Task material —
======
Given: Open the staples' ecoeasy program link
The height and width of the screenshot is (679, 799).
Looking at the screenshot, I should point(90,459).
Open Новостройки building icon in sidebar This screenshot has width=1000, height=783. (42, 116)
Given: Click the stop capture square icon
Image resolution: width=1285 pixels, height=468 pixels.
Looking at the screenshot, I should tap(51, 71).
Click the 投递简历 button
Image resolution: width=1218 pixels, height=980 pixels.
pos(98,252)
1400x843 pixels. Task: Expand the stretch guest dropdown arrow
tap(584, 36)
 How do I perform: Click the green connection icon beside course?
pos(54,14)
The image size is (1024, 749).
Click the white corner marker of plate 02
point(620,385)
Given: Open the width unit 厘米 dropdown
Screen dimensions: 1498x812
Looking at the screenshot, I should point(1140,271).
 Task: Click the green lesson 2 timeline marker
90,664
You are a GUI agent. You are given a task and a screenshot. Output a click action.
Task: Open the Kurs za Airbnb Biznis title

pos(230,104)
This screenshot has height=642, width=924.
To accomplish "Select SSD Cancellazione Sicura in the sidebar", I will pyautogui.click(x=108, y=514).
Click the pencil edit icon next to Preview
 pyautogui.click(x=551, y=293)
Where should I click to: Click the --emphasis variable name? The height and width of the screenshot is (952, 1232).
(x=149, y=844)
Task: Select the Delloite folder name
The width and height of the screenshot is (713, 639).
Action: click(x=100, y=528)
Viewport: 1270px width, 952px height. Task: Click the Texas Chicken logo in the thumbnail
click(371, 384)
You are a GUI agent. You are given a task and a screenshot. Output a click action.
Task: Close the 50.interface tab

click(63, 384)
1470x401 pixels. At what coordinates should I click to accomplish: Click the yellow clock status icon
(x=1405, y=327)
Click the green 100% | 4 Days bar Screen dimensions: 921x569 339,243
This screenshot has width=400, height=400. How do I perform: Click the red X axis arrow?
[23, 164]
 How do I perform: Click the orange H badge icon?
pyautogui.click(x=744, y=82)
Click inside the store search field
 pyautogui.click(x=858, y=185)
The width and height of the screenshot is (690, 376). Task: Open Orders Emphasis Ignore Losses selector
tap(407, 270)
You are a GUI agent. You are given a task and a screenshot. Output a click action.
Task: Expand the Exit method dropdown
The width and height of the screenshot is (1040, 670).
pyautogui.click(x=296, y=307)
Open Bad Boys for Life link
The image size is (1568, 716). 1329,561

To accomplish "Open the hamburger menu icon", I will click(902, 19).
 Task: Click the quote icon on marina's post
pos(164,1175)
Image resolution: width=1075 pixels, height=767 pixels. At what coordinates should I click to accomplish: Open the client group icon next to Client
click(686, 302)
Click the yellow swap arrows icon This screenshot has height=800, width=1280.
======
Assignment —
Exact reproduction of all the material is needed.

The completed task —
Given: Open the staples' ecoeasy program link
The height and width of the screenshot is (679, 799).
Looking at the screenshot, I should point(90,459).
Open Новостройки building icon in sidebar This screenshot has width=1000, height=783. (42, 116)
Given: Click the stop capture square icon
Image resolution: width=1285 pixels, height=468 pixels.
Looking at the screenshot, I should tap(51, 71).
Click the 投递简历 button
Image resolution: width=1218 pixels, height=980 pixels.
pos(98,252)
1400x843 pixels. Task: Expand the stretch guest dropdown arrow
tap(584, 36)
 How do I perform: Click the green connection icon beside course?
pos(54,14)
The image size is (1024, 749).
Click the white corner marker of plate 02
point(620,385)
Given: Open the width unit 厘米 dropdown
Screen dimensions: 1498x812
Looking at the screenshot, I should point(1140,271).
 Task: Click the green lesson 2 timeline marker
90,664
You are a GUI agent. You are given a task and a screenshot. Output a click action.
Task: Open the Kurs za Airbnb Biznis title

pos(230,104)
This screenshot has height=642, width=924.
To accomplish "Select SSD Cancellazione Sicura in the sidebar", I will pyautogui.click(x=108, y=514).
Click the pencil edit icon next to Preview
 pyautogui.click(x=551, y=293)
Where should I click to: Click the --emphasis variable name? The height and width of the screenshot is (952, 1232).
(x=149, y=844)
Task: Select the Delloite folder name
The width and height of the screenshot is (713, 639).
Action: click(x=100, y=528)
Viewport: 1270px width, 952px height. Task: Click the Texas Chicken logo in the thumbnail
click(371, 384)
You are a GUI agent. You are given a task and a screenshot. Output a click action.
Task: Close the 50.interface tab

click(63, 384)
1470x401 pixels. At what coordinates should I click to accomplish: Click the yellow clock status icon
(x=1405, y=327)
Click the green 100% | 4 Days bar Screen dimensions: 921x569 339,243
This screenshot has width=400, height=400. How do I perform: Click the red X axis arrow?
[23, 164]
 How do I perform: Click the orange H badge icon?
pyautogui.click(x=744, y=82)
Click inside the store search field
 pyautogui.click(x=858, y=185)
The width and height of the screenshot is (690, 376). Task: Open Orders Emphasis Ignore Losses selector
tap(407, 270)
You are a GUI agent. You are given a task and a screenshot. Output a click action.
Task: Expand the Exit method dropdown
The width and height of the screenshot is (1040, 670).
pyautogui.click(x=296, y=307)
Open Bad Boys for Life link
The image size is (1568, 716). 1329,561

To accomplish "Open the hamburger menu icon", I will click(902, 19).
 Task: Click the quote icon on marina's post
pos(164,1175)
Image resolution: width=1075 pixels, height=767 pixels. At what coordinates should I click to accomplish: Open the client group icon next to Client
click(686, 302)
Click the yellow swap arrows icon This screenshot has height=800, width=1280.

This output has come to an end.